After all, you never write in a vacuum — a large part of crafting a personal essay is sharing it with others. In writing peer critiques, the writer creates the discourse space needed to discuss remarkably intimate subjects in a more objective manner.

“Revising your essay wasn’t just about mechanics you worked on,” Flood said. “It had more to do with substance – what you wanted to know more about.”

By extension, this collaboration leads to greater classroom bonding.

“We were incredibly close,” Flood said. “I feel like more so than comma splices and misplaced modifiers, we were in a class to articulate and express profound things that we had in our lives.
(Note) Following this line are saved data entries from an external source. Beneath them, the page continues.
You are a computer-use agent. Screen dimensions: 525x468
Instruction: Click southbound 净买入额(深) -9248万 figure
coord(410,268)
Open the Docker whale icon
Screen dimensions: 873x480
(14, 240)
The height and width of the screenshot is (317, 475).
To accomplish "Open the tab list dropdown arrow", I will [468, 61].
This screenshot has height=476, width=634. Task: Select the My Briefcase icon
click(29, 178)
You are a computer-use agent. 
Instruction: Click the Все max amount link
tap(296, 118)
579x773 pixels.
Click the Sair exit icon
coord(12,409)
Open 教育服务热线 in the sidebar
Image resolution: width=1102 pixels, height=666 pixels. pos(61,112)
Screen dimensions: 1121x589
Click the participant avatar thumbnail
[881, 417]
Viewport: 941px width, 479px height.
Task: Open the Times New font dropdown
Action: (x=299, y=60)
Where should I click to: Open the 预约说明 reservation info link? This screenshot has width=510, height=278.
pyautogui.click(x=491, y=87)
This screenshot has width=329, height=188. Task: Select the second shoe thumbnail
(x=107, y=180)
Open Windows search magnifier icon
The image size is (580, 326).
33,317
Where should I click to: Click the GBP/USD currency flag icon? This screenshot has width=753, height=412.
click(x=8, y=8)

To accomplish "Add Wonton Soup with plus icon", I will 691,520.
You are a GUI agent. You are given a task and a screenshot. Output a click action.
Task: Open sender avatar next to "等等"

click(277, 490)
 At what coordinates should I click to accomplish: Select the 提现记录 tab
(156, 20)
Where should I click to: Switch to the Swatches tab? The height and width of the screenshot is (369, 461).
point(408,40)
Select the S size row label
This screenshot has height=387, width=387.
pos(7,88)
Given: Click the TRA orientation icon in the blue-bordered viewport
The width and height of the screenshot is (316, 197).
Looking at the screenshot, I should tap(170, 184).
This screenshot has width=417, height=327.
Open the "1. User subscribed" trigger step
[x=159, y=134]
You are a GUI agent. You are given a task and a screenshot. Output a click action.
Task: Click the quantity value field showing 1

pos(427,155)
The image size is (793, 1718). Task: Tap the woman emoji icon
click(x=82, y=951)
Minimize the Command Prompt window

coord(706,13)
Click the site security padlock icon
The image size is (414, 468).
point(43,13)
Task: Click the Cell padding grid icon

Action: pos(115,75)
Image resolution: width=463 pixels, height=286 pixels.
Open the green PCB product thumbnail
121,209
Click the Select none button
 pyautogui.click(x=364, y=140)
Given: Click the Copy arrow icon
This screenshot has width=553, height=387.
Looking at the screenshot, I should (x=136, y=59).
And that would connect us as friends more so than in any other class.

“The one class period that really stood out for me when this guy talked about this abusive relationship he had with his father, and it was just so … it just seemed to transcend any normal classroom experience,” he added. “And we weren’t talking about trite mechanics at that point, we were talking about something that was clearly still affecting him, it was something he was looking for and in that class I think he finally found it.”

In having students pen these evocative, raw experiences, the ultimate objective of English 325 and 425 is to bring light to these encounters, to reiterate themes about the world that fiction writers couldn’t have articulated any better — just by nature of the essayists’ proximity to real life.

Rubadeau distilled the goals that he wanted to leave in his students in a few brief sentences.

“I want them to fall in love with the language and the etymology of words, make them aware that the things I’m trying to teach them can’t be put to memory,” he said. “I want to them to get at the human condition.”